6.15. Search Tree Analysis¶
With the implementation of a binary search tree now complete, we will do
a quick analysis of the methods we have implemented. Let’s first look at
the put
method. The limiting factor on its performance is the height
of the binary tree. Recall from the vocabulary section that the height
of a tree is the number of edges between the root and the deepest leaf
node. The height is the limiting factor because when we are searching
for the appropriate place to insert a node into the tree, we will need
to do at most one comparison at each level of the tree.

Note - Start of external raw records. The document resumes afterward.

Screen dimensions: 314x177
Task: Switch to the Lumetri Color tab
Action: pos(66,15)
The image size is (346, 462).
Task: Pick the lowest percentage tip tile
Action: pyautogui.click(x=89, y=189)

What is the height of a binary tree likely to be? The answer to this question depends on how the keys are added to the tree. If the keys are added in a random order, the height of the tree is going to be around \(\log_2{n}\) where \(n\) is the number of nodes in the tree. This is because if the keys are randomly distributed, about half of them will be less than the root and about half will be greater than the root. Remember that in a binary tree there is one node at the root, two nodes in the next level, and four at the next. The number of nodes at any particular level is \(2^d\) where \(d\) is the depth of the level. The total number of nodes in a perfectly balanced binary tree is \(2^{h+1}-1\), where \(h\) represents the height of the tree.

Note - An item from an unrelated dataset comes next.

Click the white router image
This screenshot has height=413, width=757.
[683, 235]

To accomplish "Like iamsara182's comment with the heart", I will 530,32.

A perfectly balanced tree has the same number of nodes in the left
subtree as the right subtree. In a balanced binary tree, the worst-case
performance of put
is \(O(\log_2{n})\), where \(n\) is
the number of nodes in the tree. Notice that this is the inverse
relationship to the calculation in the previous paragraph. So
\(\log_2{n}\) gives us the height of the tree and represents the
maximum number of comparisons that put
will need to do as it
searches for the proper place to insert a new node.
Unfortunately it is possible to construct a search tree that has height
\(n\) simply by inserting the keys in sorted order! An example of
this is shown in Figure 6. In this case the
performance of the put
method is \(O(n)\).
Now that you understand that the performance of
the put
method is limited by the height of the tree, you can
probably guess that other methods, get
, in
, and del
, are limited
as well. Since get
searches the tree to find the key, in the worst
case the tree is searched all the way to the bottom and no key is found.
At first glance del
might seem more complicated since it may need
to search for the successor before the deletion operation can complete.
But remember that the worst-case scenario to find the successor is also
just the height of the tree which means that you would simply double the
work. Since doubling is a constant factor, it does not change worst-case analysis
of \(O(n)\) for an unbalanced tree.